Congé pour création ou reprise d'entreprise

Le saviez-vous ? Les salariés ayant un projet de création ou de reprise d’entreprise ont la possibilité de bénéficier d’un congé spécifique, non rémunéré, pour réaliser ce projet. Si la demande est acceptée par l’employeur, le collaborateur peut s’absenter de l’entreprise – ou travailler à temps partiel, la rémunération est alors proportionnelle au temps de travail – pour une période déterminée, avant de retrouver son poste ou rompre son contrat.

Qu’il s’agisse d’un congé ou d’un passage à temps partiel, le fonctionnement et les règles applicables sont sensiblement identiques.

Quelles sont les conditions pour bénéficier d’un congé pour création ou reprise d’entreprise ?

Tout salarié peut demander un congé ou un passage à temps partiel pour créer ou reprendre une entreprise, dans la mesure où il remplit les conditions suivantes :

  • Il doit justifier d'une ancienneté de 24 mois (consécutifs ou non) dans l’entreprise, à la date de départ en congé ou de début du temps partiel.
  • Il doit adresser sa demande de congé au moins deux mois avant la date de départ souhaitée – sauf conditions particulières déterminées par convention ou accord collectif. Le salarié doit pouvoir démontrer la date à laquelle il a fait part de sa demande à son employeur. C’est pourquoi il est conseillé d’envoyer sa demande de congés par voie postale ou électronique, avec accusé de réception.
  • La demande de congés pour création ou reprise d’entreprise doit préciser le type d’activité dont il est question.  

La durée du congé

Dans le cas d’une création ou reprise d’entreprise, le collaborateur peut demander à s’absenter ou à passer à temps partiel pour la durée de son choix, dans la limite d’un an – sauf durée maximale fixée par convention ou accord de branche.

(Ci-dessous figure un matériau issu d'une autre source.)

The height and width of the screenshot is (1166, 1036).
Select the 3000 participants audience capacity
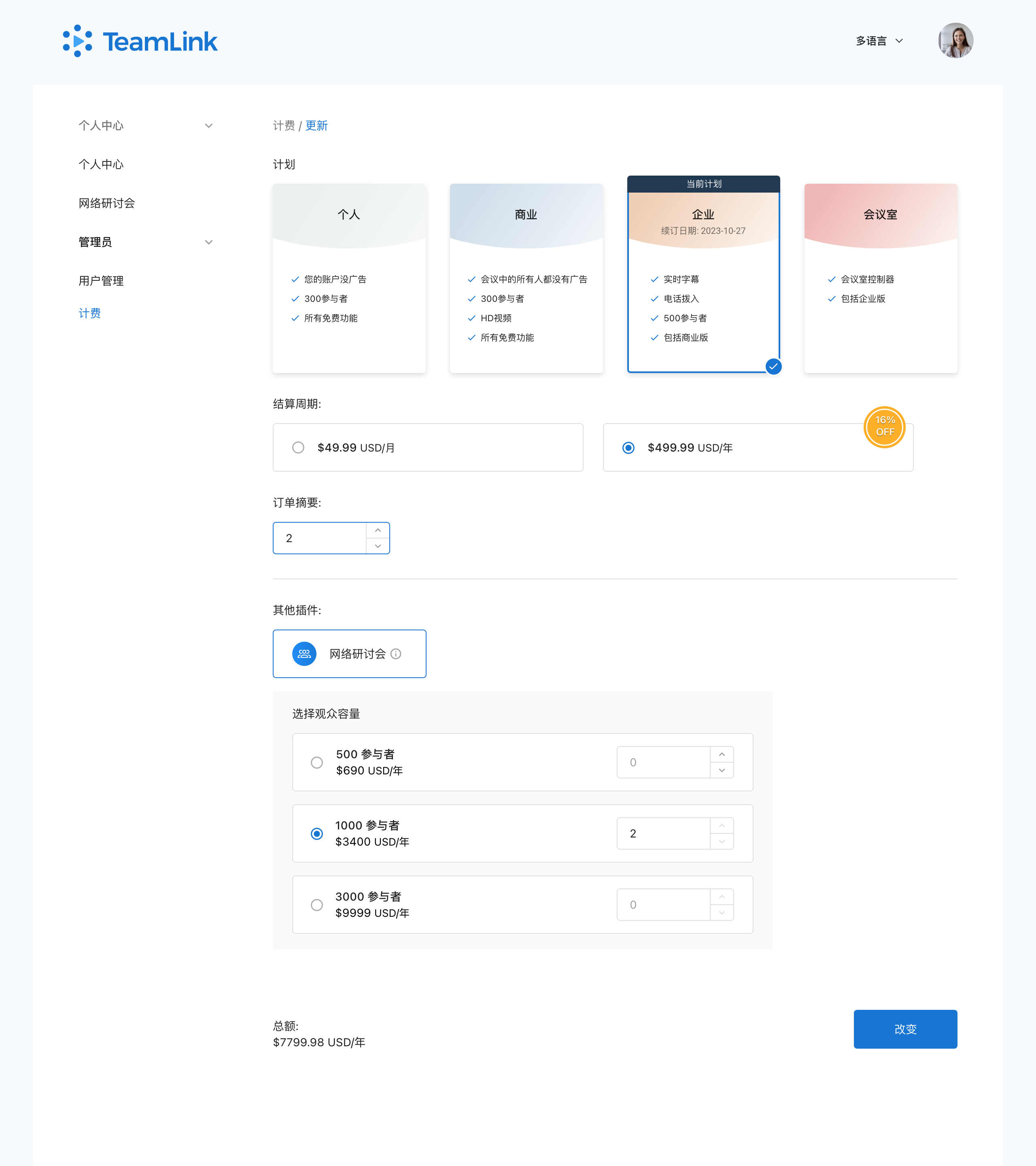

La durée initiale du congé peut être prolongée d’un an supplémentaire au plus, à la demande du salarié.

Les conditions de refus du congé pour création ou reprise d’entreprise

Si la demande du salarié respecte bien les conditions d’ancienneté et de délais, il existe peu de raisons pour justifier un refus de l’employeur.

  • S’il s’agit d’une entreprise de moins de 300 salariés, l’employeur peut refuser la demande s’il estime que l’absence du collaborateur va porter préjudice au bon fonctionnement de l’entreprise. Dans ce cas, le comité d’entreprise ou les délégués du personnel doivent avoir été consultés.
  • L’employeur peut également refuser la demande de congé pour création ou reprise d’entreprise si le salarié a déjà bénéficié de ce type de congé dans les trois années précédant sa demande.

A noter : en l’absence d’une réponse de l’employeur dans les 30 jours qui suivent la demande de congé, celle-ci est considérée comme acceptée.

A la fin du congé : que se passe-t-il ?

Une fois que le congé – ou le temps partiel - touche à son terme, le salarié réintègre l’entreprise au même poste ou à un poste similaire à celui qu’il occupait avant son départ. Sa rémunération doit être équivalente ou supérieure à elle qu’il percevait.

Si le collaborateur souhaite mettre un terme au contrat, il peut le rompre dans le respect des conditions prévues.

Le salarié doit informer son employeur de sa volonté de réintégrer l’entreprise ou de la quitter au moins trois mois avant le terme du congé.